** Start Dataset content **

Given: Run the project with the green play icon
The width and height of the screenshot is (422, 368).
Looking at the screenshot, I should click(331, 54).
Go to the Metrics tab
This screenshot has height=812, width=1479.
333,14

** End Dataset content **
** Start Dataset content **

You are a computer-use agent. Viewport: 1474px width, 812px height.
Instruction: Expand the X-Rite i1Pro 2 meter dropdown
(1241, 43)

** End Dataset content **

Directive:
Gather every line of the data above that contains the string "width". Treat upper and lower case as different.

Final result:
The width and height of the screenshot is (422, 368).
This screenshot has height=812, width=1479.
You are a computer-use agent. Viewport: 1474px width, 812px height.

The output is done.